Trapped tissue. One potential problem is the trapping of tissue in trocars that contain a flap valve. If this occurs, remove the trocar, clear the tissue, and replace the trocar in the original site using a blunt instrument such as the 10-mm laparoscope. Do not use the sharp inner blade to replace this port, as it is unduly risky.

For large masses, remove the port to create extra space. It also may be necessary to enlarge the skin or the fascial incision using a blunt instrument such as forceps.

Before the widespread availability of laparoscopic bags, tissue extraction was generally performed in this manner.
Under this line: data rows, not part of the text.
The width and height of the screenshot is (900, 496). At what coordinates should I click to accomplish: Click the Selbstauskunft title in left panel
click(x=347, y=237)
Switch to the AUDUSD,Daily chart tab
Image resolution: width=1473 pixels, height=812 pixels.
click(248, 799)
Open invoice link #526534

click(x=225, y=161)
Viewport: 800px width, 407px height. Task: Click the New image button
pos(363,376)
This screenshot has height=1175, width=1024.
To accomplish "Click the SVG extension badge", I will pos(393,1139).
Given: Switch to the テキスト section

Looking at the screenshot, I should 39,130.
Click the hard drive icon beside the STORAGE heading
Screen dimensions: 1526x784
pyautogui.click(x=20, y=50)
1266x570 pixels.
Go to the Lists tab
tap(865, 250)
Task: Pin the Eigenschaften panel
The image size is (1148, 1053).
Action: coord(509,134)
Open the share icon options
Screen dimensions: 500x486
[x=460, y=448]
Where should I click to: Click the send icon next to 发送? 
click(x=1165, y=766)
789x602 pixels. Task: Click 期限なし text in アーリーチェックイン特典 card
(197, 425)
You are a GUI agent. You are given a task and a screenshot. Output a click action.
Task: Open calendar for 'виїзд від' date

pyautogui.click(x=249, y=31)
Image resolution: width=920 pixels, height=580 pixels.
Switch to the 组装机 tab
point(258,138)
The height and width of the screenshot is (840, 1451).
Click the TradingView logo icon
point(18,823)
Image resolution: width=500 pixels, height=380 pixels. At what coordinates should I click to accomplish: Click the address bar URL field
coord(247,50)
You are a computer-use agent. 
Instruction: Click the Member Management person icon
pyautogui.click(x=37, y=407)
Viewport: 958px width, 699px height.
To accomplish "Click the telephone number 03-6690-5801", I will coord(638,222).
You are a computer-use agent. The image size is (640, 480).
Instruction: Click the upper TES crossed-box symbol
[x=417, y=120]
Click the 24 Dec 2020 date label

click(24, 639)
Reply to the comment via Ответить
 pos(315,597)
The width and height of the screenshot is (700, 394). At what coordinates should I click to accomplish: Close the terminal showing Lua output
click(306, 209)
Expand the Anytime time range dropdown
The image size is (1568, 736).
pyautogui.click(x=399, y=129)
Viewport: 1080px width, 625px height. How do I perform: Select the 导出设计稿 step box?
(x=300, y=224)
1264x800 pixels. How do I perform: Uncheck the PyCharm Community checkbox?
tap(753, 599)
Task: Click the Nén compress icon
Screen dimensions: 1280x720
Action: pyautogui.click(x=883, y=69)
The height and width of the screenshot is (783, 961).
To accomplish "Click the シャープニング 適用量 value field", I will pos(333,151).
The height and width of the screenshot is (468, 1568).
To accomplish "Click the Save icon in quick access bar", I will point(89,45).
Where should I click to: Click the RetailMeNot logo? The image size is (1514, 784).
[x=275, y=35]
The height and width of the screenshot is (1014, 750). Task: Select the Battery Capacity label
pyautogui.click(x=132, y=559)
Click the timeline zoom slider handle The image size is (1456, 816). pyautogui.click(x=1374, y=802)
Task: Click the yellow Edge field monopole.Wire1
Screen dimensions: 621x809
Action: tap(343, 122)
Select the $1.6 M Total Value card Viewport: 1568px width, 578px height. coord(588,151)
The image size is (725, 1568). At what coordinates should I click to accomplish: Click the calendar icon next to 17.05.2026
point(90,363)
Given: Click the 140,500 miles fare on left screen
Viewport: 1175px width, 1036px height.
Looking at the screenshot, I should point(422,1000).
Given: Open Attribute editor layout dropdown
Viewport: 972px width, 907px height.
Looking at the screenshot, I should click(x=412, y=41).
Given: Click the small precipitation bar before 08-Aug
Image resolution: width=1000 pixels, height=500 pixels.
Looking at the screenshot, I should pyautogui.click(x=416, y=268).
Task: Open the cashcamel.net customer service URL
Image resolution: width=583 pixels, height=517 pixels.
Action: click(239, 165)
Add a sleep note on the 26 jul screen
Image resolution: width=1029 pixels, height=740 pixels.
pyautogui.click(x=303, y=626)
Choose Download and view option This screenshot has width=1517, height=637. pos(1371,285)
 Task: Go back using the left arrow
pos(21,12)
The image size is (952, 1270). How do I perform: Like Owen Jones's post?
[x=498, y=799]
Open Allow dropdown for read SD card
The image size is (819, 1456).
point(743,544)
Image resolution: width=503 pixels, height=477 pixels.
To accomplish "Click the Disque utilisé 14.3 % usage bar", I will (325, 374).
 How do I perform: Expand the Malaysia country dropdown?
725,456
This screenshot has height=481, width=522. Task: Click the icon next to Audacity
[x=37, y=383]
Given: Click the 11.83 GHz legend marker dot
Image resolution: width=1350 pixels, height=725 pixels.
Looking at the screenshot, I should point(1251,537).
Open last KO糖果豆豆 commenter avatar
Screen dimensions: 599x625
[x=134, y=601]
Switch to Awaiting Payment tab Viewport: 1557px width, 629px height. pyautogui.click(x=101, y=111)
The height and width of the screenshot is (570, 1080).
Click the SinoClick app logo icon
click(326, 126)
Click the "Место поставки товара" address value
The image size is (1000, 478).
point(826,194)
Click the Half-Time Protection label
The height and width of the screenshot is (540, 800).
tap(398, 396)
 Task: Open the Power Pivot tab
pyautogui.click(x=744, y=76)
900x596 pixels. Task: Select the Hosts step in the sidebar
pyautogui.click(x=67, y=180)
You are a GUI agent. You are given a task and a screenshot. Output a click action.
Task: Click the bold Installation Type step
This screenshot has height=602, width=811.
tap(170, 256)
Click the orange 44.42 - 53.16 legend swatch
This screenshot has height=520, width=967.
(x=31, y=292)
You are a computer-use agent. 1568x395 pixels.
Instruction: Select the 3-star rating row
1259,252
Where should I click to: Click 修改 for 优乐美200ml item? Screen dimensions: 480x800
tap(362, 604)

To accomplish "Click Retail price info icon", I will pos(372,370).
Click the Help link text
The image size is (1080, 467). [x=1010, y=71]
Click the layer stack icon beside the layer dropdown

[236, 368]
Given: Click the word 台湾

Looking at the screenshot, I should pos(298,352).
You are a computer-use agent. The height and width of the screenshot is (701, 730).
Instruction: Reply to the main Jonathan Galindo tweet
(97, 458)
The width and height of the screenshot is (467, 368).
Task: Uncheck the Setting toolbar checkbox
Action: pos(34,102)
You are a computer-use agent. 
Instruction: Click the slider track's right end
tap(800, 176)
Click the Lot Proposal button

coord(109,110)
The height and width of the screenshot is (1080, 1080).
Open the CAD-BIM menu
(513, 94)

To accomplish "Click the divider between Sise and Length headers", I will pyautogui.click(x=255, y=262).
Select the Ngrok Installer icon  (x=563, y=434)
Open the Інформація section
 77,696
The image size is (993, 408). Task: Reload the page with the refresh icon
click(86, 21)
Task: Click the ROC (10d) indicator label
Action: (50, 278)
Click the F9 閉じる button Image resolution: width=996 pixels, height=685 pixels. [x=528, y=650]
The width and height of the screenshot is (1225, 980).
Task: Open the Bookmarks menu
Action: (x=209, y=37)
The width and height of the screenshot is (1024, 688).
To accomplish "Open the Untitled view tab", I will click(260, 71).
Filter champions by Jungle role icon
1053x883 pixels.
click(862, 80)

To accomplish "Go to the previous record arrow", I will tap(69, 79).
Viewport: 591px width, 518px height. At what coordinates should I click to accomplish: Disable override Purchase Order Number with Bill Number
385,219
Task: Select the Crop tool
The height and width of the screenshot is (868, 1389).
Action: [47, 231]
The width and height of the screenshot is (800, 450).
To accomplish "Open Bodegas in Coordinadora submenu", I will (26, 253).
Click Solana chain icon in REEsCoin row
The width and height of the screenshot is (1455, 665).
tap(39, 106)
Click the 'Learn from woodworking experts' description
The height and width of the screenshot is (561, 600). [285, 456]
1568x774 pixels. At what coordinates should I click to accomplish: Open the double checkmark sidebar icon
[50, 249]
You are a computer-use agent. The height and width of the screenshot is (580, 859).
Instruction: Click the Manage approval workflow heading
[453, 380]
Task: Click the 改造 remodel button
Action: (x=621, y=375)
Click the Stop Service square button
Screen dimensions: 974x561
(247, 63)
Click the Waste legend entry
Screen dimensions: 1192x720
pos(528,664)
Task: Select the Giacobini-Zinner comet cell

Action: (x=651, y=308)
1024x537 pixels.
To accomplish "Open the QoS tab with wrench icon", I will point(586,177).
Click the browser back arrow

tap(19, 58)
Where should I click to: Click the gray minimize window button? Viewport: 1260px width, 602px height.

Risks include spillage of cyst contents during extraction and development of a hernia secondary to the wider disruption of fascia. This risk is particularly high in the infraumbilical area, which is inherently weak to begin with. It is thus critical—in any methodology—that the fascia be appropriately closed.

Laparoscopic bags

Many of the laparoscopic bags now widely available are easily opened once they have been placed in the abdomen, though some must be opened with graspers after the bag is positioned in the peritoneal cavity. Laparoscopic bags have greater utility when the extracted tissue is soft, such as with a dermoid cyst or ovary. Dense tissue is more difficult to manage.

Some surgeons fashion their own bags using sterile gloves or baggies.

Durability. The bags vary in their ability to withstand manipulation and puncture. For example, one type of nylon bag has a polyurethane inner coating and drawstring closure, making it quite durable. It also comes in a range of sizes, allowing the surgeon to choose the bag most suitable for the mass being removed.

To use a laparoscopic bag, insert it through the infraumbilical trocar and place the mass inside it. Then remove the trocar to provide maximal room for the mass to be extracted.